Included basic docstring documentation for MiniBatches and the option to process the batches in a random order (without performance penalty). However, observations within a batch will still be adjacent to each other in general (for vectors an arrays), which is the desired behaviour. For cases in which even the batch content should be random I will implement a RandomSampler which will of course have performance penalty.

for (batch_X, batch_y) in MiniBatches(X, y; random_order = true)
     # ... train supervised model on batch here ...
end
Evizero commented 8 years ago

Also note that MiniBatches will go through the data just once, effectively denoting an epoch. In other words it's purpose is to conveniently iterate over some dataset in equally-sized blocks, where the order in which those blocks are returned can be randomized.

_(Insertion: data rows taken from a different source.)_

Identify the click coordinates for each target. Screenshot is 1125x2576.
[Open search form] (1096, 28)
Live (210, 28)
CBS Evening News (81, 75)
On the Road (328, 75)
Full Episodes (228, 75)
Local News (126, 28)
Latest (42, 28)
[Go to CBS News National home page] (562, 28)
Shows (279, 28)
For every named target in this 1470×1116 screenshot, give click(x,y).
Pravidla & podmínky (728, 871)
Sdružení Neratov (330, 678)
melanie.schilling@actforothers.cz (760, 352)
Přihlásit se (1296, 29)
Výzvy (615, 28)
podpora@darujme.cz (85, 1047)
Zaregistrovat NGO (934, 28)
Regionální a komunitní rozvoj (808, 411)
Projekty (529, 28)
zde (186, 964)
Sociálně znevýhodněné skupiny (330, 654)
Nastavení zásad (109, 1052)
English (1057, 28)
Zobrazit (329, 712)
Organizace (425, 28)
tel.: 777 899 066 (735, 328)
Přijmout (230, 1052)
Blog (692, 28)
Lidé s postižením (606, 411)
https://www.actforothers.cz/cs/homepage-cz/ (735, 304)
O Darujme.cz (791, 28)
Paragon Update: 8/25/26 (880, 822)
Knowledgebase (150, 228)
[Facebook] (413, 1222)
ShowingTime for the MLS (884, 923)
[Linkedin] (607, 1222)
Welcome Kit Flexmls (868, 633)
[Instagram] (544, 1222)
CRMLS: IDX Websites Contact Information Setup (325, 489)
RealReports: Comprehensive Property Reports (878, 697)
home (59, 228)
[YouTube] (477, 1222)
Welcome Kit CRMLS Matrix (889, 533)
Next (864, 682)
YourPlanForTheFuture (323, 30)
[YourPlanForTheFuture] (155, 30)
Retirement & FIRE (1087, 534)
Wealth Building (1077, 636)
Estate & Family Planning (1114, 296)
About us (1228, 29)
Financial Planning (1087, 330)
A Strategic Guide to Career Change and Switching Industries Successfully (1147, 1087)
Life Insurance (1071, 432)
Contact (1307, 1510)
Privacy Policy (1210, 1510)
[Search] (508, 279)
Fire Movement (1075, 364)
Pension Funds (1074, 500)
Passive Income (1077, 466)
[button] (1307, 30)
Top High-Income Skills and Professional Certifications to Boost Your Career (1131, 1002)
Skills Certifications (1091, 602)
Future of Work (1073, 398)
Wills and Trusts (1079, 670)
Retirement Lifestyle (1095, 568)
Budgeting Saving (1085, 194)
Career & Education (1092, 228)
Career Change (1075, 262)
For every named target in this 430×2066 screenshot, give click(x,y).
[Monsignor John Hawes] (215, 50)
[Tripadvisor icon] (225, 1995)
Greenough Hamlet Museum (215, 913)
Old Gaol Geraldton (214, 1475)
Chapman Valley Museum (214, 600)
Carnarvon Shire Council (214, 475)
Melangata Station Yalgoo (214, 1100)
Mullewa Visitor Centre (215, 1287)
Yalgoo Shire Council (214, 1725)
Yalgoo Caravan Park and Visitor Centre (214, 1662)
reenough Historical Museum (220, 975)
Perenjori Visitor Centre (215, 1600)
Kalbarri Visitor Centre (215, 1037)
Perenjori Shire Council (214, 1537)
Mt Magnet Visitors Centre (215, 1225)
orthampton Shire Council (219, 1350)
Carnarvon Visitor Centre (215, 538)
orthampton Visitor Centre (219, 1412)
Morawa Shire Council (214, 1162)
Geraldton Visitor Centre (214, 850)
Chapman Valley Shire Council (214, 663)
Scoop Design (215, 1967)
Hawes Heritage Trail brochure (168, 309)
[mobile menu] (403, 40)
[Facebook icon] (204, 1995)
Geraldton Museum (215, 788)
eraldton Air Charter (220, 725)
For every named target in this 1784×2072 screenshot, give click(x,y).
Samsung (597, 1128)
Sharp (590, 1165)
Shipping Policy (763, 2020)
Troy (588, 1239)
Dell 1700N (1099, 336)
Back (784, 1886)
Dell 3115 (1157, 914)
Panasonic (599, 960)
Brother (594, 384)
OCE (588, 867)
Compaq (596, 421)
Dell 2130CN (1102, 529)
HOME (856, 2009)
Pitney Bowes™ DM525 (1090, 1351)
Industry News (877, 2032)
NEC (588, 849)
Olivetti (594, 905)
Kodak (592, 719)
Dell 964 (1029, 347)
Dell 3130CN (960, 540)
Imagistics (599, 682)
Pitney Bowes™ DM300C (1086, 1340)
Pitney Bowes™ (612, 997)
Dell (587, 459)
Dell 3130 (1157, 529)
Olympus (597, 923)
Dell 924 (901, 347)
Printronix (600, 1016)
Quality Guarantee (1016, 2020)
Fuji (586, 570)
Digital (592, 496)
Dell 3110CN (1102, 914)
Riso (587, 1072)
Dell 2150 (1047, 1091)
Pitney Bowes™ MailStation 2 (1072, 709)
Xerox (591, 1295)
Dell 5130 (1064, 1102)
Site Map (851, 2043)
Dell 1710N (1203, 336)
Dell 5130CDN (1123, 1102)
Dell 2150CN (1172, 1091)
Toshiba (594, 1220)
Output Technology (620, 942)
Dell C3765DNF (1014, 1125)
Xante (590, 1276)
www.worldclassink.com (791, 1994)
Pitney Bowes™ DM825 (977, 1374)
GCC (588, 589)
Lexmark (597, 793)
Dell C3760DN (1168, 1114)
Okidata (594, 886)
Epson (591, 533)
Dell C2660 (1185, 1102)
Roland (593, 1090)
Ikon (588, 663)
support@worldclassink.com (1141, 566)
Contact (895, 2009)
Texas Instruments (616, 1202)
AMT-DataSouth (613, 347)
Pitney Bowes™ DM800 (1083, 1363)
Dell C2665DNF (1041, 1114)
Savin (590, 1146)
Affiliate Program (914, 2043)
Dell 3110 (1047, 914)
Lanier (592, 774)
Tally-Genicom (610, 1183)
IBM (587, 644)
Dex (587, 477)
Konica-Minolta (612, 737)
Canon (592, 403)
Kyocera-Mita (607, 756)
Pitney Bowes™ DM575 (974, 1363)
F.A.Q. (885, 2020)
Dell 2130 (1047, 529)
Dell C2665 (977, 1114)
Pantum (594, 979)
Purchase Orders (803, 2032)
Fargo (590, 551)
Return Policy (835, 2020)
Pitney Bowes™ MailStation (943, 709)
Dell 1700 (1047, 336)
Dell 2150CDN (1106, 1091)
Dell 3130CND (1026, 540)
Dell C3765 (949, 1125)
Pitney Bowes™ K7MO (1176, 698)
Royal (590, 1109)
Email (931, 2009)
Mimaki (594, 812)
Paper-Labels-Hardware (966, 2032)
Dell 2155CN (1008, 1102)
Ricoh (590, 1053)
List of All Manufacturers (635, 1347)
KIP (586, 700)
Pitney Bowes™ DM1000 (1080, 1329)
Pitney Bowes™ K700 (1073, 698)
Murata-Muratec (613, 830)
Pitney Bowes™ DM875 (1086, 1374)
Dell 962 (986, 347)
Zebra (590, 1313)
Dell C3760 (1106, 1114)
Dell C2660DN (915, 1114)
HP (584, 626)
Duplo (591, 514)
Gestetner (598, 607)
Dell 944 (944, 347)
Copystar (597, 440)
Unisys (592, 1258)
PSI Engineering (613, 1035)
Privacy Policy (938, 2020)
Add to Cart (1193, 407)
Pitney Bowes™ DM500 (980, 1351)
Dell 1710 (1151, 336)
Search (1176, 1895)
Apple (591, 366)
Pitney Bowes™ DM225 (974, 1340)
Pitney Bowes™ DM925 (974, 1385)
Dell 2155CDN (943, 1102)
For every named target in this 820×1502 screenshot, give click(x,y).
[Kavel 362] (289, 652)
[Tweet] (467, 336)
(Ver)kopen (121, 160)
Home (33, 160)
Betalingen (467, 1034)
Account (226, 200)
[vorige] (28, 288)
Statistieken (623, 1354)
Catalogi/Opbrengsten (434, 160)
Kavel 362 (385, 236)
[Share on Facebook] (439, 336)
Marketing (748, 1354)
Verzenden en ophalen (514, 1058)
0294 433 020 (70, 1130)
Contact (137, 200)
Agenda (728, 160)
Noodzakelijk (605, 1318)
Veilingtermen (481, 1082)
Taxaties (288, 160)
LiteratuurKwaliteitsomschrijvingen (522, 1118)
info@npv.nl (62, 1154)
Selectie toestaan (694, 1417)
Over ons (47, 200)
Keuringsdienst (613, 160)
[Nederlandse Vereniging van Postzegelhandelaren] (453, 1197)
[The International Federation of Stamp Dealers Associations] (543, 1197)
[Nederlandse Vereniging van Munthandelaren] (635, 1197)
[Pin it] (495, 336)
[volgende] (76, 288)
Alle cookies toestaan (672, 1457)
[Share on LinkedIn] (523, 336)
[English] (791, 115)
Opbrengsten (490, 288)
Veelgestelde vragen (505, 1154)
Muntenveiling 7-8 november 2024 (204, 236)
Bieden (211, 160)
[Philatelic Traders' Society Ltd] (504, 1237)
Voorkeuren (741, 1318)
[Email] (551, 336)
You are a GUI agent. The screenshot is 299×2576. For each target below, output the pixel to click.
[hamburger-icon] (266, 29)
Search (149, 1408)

Evizero commented 8 years ago

So at this point I have the implementation for MiniBatches and RandomSamples in place. Both of which have a detailed documentation in the code and also the README.

I would be interested in opinions on what there is so far.

tbreloff commented 8 years ago

:100: This looks great!

Evizero commented 8 years ago

I am getting close to a consistent state. Unless there are any complaints or wishes, then all that is left to do for me before I feel comfortable merging and tagging this PR is some code optimization.

The first two sections of the readme (which describes this PR in detail) is pretty much done at this point https://github.com/JuliaML/MLDataUtils.jl/tree/datasampler

tbreloff commented 8 years ago

Documentation looks great. Very nice work! I think it looks merge-ready.